Problem statement:
Copy the material below word for word, keeping every line and character as it appears.
## Begin
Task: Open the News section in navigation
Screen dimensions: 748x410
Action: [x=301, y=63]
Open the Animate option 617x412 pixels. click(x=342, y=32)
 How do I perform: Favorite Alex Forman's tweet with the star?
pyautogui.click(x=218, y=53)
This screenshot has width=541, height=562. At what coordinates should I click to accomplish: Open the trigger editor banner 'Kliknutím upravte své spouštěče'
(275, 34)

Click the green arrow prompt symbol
## End
Response below:
Task: Open the News section in navigation
Screen dimensions: 748x410
Action: [x=301, y=63]
Open the Animate option 617x412 pixels. click(x=342, y=32)
 How do I perform: Favorite Alex Forman's tweet with the star?
pyautogui.click(x=218, y=53)
This screenshot has width=541, height=562. At what coordinates should I click to accomplish: Open the trigger editor banner 'Kliknutím upravte své spouštěče'
(275, 34)

Click the green arrow prompt symbol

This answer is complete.